● **Work task**
Starting at the top of the data and ending with the line that holds "Ask a Birder (120, 70)", transcribe each line exactly; include both ends.
===============
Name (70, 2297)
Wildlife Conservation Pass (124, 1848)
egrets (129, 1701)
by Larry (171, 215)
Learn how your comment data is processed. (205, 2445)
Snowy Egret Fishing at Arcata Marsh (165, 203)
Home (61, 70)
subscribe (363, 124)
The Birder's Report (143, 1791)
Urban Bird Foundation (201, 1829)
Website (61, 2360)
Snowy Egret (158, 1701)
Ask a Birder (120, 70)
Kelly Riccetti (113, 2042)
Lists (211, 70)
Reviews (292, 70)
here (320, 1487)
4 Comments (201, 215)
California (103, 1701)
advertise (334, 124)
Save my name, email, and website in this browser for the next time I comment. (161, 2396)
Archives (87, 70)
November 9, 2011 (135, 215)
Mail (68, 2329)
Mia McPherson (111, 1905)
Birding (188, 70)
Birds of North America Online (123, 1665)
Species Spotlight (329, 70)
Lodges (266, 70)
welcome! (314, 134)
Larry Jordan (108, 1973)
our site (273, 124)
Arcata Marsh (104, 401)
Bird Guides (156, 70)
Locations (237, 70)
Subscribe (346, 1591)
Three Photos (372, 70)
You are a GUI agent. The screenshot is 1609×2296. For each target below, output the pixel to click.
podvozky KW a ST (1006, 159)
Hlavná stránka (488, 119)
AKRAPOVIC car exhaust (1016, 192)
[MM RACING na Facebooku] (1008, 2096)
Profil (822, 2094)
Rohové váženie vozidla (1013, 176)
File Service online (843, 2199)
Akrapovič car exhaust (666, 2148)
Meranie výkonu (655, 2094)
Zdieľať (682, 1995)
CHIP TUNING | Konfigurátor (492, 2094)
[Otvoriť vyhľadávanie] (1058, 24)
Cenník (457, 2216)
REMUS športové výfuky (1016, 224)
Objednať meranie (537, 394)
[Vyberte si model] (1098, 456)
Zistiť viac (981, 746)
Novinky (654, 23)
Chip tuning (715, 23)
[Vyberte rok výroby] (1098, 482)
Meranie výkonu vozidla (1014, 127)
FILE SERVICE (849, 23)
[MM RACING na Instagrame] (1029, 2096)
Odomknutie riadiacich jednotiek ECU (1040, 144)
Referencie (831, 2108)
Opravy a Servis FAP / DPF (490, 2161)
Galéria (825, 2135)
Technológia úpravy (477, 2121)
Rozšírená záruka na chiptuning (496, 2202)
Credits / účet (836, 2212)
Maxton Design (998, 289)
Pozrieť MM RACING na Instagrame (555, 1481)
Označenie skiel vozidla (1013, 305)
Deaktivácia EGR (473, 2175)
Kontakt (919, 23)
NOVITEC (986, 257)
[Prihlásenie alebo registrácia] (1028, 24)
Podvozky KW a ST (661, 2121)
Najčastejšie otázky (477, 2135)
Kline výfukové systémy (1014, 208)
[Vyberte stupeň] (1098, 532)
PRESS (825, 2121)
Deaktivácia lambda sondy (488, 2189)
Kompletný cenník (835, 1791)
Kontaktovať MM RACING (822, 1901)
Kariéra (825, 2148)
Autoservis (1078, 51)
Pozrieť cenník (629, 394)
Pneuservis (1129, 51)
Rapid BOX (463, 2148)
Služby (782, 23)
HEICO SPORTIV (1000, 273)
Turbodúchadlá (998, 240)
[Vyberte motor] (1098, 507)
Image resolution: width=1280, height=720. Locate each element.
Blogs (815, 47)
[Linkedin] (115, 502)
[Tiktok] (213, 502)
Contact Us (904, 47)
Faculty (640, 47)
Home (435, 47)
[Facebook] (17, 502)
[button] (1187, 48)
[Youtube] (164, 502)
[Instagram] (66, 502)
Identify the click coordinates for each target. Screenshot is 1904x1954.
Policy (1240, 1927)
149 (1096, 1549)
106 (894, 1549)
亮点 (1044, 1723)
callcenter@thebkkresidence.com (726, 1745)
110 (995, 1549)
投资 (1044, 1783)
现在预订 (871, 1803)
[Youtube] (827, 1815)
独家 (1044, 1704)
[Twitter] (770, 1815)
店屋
===============
● **Answer to the problem**
Name (70, 2297)
Wildlife Conservation Pass (124, 1848)
egrets (129, 1701)
by Larry (171, 215)
Learn how your comment data is processed. (205, 2445)
Snowy Egret Fishing at Arcata Marsh (165, 203)
Home (61, 70)
subscribe (363, 124)
The Birder's Report (143, 1791)
Urban Bird Foundation (201, 1829)
Website (61, 2360)
Snowy Egret (158, 1701)
Ask a Birder (120, 70)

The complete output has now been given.